ROSEBERRY: Well, if you don't mind my asking, what has it been like working with Dr. Katz, working with someone that you're married to?

WILFERT: Well, we share the same interests, so it's a pleasure. If we didn't share the same interests, I'm sure I wouldn't be traveling sixty percent of my time, because any person other than Dr. Katz would have gotten fed up with it a long time ago. And as far as Duke went, he did not have administrative or financial responsibility for me. The dean did, so I was in the department, but the person who was responsible for me was not the chairman. And as far as I know, there were never any issues about that. There were an enormous number of people who never knew we were married. Not faculty, but others, just because our names are different. One of our medical students once was interviewing for a position in pediatrics. We love to tell this story. I don't know when it was. This was probably in the eighties. And he went to Boston University, and the chairman of pediatrics was a friend of ours, and so he asked him if he knew Dr. Wilfert and Dr. Katz. And the student said yes, and then using very bad judgment he said, "And I think there's something going on between the two of them." Our friend said, "So what do you mean?" and the student said, "I think they're having an affair." And our friend said, "Well, I hope so. They've been married for twenty years." It's just so funny. We haven't tried to hide it or anything, it just seems like that's really funny that a medical student could be here four years and not have figured that out. I don't know if he got a position or not. I don't know if he wanted to. I don't know what he chose to do. Anyway, so as far as I know I don't believe that there were difficulties within the department or the medical center because I was married to him, and clearly the things that would cause trouble, promotions and money, were not Sam's responsibility.

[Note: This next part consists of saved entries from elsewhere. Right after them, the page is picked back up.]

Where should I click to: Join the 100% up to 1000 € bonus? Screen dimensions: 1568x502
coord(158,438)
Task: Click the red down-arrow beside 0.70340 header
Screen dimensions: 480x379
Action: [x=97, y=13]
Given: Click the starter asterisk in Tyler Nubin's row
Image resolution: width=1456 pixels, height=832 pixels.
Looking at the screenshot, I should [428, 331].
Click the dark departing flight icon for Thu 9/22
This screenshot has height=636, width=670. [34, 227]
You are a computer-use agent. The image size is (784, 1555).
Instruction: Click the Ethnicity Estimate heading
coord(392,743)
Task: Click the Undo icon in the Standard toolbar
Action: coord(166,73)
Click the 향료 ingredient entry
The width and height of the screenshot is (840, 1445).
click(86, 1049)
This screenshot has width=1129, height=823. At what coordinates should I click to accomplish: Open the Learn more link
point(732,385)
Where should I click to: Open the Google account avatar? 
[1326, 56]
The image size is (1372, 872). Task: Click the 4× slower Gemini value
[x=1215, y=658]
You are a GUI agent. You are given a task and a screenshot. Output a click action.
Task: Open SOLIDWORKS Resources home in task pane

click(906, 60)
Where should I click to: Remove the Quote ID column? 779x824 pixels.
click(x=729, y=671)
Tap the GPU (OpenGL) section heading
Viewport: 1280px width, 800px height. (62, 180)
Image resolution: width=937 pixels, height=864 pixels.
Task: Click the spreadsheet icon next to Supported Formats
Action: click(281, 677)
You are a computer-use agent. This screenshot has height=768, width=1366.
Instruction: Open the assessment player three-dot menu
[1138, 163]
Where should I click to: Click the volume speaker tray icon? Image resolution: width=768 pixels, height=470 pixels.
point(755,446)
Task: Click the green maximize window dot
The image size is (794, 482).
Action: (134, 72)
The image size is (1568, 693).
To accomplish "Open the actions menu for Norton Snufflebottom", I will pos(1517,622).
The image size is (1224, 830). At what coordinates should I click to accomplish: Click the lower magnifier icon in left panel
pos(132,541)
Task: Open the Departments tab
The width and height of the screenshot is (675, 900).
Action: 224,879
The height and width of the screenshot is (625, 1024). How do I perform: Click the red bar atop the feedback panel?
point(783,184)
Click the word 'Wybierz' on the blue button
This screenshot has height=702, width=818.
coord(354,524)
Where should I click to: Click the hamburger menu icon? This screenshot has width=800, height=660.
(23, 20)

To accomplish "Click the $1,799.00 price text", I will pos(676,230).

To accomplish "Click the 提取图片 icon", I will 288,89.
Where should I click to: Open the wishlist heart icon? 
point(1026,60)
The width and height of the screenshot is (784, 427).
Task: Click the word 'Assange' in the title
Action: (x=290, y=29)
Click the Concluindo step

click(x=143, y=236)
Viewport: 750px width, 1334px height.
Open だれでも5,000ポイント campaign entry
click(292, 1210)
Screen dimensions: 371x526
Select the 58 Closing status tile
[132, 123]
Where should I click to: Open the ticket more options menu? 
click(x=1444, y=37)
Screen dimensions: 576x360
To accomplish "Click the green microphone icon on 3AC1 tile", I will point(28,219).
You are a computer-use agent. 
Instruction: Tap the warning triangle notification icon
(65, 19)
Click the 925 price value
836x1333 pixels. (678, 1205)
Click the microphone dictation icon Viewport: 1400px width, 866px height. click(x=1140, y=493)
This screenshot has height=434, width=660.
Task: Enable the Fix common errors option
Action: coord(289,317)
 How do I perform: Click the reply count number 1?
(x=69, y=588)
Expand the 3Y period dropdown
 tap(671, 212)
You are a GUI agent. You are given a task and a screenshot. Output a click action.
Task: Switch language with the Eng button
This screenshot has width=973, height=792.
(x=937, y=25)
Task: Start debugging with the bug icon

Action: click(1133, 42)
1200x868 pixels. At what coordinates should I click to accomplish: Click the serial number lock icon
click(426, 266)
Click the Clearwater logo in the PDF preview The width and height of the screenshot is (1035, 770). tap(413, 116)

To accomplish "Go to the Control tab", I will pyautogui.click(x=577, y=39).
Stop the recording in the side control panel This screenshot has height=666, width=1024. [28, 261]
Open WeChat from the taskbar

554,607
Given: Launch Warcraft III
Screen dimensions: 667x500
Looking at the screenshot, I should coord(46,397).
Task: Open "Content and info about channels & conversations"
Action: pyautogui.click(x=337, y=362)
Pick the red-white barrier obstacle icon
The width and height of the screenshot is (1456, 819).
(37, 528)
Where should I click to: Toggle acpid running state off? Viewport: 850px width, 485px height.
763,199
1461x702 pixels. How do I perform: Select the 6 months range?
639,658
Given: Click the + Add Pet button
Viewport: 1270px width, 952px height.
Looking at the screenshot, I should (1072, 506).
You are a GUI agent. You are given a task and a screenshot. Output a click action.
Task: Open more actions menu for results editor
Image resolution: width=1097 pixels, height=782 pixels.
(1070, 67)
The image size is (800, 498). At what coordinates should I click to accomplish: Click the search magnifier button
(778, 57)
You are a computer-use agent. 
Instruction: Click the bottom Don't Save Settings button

ROSEBERRY: Is that typical for the division to report to the dean?

WILFERT: No, it's just that I think when we decided to get married I think that Sam went to the dean and said, there will be this issue, and we need to be sure that it's appropriately managed. And so the suggestion was that my stuff would be in the dean's office and that would do it.

ROSEBERRY: Was that Dean Davison?

WILFERT: No, it was Bill Anlyan.

ROSEBERRY: Bill Anlyan. Okay. Well, again, if I've missed anything.

WILFERT: I fear I can talk forever, but I don't want to.

ROSEBERRY: Well, that's an oral historian's dream, is someone who can talk forever. I really appreciate it. This has been a delightful morning, so thank you.

WILFERT: Well, it's been easy, so thank you.

ROSEBERRY: Good. Thank you very much.